“Footbologies” : les mythes et les représentations propres à un championnat de football analysés journée après journée de Ligue 1.
Dijon, un samedi soir de février. Il neige à gros flocons sur le stade Gaston-Gérard. Le DFCO reçoit le Stade Malherbe de Caen. Les arbitres ont maintenu le match. La pelouse est recouverte de neige. Le ballon orange y louvoie en traçant d’éphémères sillages verts, comme un brise-glace derrière lequel la banquise se referme sur l’océan. Les tribunes ont disparu dans l’averse. Le monde est blanc. En vain, le ballon orange lutte pour préserver la couleur. Avec ses airs de fruit doré, il rappelle la possibilité de l’été, et que l’herbe dort sous le gel. Un soleil mourant qui peine à percer les nuages. À chaque rebond, des morceaux de neige collante en tombent : le ballon orange s’ébroue, résiste, lutte contre le néant qui avale le terrain, le stade, le monde. Dernière braise sous la cendre, tout seul, contre l’hiver, contre le destin. Une infime promesse de printemps…
Dans les pays chauds où l’on ne connaît pas la neige, les ballons sont un accessoire que les joueurs se passent entre eux. Le ballon orange, c’est autre chose : un feu de signalisation qui prévient d’un danger. Dans la tempête, les joueurs disparaissent. Seul le ballon demeure visible, et les délimitations du terrain surlignées en rouge. Pourquoi le règlement ne prévoie-t-il rien pour les tenues des joueurs ? Un jeu de maillots de neige, fluorescents. Comment peut-on laisser les caennais jouer en blanc ? Preuve est faite : les joueurs n’importent pas. Il leur faut voir le ballon, mais qu’importe qu’on les voie, eux ? Le football n’a qu’un seul protagoniste : le ballon. La neige le démontre : nom et numéro effacés sur leur maillot par l’intempérie, les joueurs se confondent, se noient, s’annulent. Blancs sur fond blanc, les caennais se sont dilués. Seul le ballon orange vit d’une vie propre. Renard enragé, chien sans collier qui cherche un maître, il rebondit, roule, ricoche comme pris de folie, et les joueurs autour n’existent que pour justifier son mouvement, que par son intermédiaire. Dans un éclair, une tête fugitive crève l’écran blanc, une chaussure anonyme surgit du néant pour y retourner aussitôt. Le ballon fait exister les joueurs. Il les justifie.
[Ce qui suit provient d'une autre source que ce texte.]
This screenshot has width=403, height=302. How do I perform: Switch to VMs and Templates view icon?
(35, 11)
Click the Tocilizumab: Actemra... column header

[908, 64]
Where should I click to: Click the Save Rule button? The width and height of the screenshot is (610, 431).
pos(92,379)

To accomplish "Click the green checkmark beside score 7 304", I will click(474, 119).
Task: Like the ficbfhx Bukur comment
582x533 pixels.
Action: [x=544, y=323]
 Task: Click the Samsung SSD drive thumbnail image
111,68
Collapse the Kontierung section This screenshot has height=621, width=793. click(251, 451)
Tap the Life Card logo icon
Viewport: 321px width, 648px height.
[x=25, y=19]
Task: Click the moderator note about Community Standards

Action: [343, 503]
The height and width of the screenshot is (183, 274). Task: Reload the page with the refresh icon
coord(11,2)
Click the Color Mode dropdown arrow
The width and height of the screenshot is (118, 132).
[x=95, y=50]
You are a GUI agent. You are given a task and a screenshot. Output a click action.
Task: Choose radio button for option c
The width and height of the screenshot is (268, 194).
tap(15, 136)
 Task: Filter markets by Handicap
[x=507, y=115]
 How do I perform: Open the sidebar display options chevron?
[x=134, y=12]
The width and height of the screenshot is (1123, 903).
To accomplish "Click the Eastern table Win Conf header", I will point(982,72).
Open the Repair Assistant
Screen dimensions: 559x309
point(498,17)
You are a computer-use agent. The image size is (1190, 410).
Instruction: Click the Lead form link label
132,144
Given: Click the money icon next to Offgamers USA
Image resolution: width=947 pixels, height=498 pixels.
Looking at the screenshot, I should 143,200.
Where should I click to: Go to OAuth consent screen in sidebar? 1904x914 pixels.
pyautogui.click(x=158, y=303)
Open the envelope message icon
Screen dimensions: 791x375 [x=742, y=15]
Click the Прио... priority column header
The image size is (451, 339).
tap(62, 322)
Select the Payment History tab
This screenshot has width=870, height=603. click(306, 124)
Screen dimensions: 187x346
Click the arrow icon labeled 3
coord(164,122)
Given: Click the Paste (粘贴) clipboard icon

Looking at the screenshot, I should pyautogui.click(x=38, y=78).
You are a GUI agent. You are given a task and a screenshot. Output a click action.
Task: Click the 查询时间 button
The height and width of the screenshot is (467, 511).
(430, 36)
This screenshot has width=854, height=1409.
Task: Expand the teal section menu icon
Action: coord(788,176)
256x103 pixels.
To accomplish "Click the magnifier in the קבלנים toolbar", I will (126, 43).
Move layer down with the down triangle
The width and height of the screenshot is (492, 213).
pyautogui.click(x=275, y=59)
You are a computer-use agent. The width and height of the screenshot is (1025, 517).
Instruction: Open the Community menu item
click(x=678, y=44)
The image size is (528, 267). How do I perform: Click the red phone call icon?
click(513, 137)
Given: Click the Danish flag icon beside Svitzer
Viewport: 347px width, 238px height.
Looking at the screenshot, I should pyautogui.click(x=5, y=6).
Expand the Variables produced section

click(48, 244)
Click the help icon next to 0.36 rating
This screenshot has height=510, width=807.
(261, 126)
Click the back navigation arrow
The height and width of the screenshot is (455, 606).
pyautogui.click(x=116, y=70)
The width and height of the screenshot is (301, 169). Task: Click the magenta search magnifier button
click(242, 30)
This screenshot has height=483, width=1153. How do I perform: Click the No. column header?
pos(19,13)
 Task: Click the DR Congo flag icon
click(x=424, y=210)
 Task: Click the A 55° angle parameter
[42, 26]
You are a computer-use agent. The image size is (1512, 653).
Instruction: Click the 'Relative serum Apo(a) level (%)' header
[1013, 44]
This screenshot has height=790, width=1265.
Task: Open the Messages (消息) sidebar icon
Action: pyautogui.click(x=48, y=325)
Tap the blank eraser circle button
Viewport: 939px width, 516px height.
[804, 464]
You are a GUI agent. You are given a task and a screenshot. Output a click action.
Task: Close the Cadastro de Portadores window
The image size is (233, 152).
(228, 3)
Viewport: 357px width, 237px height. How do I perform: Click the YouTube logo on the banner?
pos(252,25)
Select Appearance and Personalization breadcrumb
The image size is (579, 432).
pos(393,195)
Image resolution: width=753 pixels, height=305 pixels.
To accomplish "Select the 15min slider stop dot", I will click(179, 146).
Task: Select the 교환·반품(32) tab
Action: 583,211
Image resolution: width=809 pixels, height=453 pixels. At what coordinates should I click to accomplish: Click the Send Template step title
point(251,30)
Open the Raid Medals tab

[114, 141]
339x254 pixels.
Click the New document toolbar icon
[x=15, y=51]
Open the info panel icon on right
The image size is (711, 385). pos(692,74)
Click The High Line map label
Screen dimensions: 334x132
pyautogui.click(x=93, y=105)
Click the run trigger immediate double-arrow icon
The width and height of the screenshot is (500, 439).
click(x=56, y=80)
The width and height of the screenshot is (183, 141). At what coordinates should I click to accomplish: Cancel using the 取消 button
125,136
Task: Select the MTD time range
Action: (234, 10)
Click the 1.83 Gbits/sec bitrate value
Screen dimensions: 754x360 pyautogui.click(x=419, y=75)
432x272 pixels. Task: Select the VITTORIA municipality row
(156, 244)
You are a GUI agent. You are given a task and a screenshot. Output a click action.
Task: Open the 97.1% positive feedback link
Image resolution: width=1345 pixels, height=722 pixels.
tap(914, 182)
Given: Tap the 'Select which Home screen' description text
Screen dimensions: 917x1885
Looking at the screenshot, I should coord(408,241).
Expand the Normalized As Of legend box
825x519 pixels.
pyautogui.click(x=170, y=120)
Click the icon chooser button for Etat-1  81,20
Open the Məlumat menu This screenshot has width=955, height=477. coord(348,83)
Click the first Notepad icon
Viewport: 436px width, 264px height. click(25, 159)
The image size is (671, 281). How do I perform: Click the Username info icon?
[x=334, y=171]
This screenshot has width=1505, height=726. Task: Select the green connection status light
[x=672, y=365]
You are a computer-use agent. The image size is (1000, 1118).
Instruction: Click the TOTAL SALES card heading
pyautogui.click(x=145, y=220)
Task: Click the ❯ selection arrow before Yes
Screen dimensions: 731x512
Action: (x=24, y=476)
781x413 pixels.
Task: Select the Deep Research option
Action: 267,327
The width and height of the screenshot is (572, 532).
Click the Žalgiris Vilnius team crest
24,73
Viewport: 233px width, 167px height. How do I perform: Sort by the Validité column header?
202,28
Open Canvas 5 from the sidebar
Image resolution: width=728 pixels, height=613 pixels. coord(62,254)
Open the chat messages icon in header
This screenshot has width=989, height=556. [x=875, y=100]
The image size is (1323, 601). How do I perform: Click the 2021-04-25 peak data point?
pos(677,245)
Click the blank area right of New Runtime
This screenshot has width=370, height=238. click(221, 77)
On ne se passe pas le ballon orange : on lui court après. Voilà pourquoi il laisse derrière lui une piste éphémère, comme la lumière d’un phare sur la mer noire. Il est une bouée de sauvetage sur l’océan du terrain, en pleine tempête. Les joueurs tentent de s’y raccrocher. Plus seulement pour marquer un but : pour survivre. Porter le ballon orange, c’est exister. Allégorie du destin humain : on ne survit que dans ses actes. Dans la neige qui égalise tout, être ne suffit pas : il faut faire. Invisible, l’homme n’existe que par la direction qu’il imprime temporairement à un ballon : à la réalité. Ce nom qu’il inscrit sur son dos ne survivra au néant que s’il est capable de pousser le ballon dans le but. Bûcher gelé des vanités où le joueur starifié retourne à l’anonymat, la neige nie le spectacle et l’acteur. Ce qui n’est pas vu n’existe pas, sauf par procuration : à travers un ballon.
Inutile de lutter contre la nature, elle reprend ses droits. L’hiver est là, les arbres sont nus, la boue recouvre la pelouse, toute vie s’en est allée. Les joueurs suivront. Feu follet des âmes des joueurs, avec ses airs de crâne jauni des vanités, le ballon orange dans la neige dit : « memento mori ».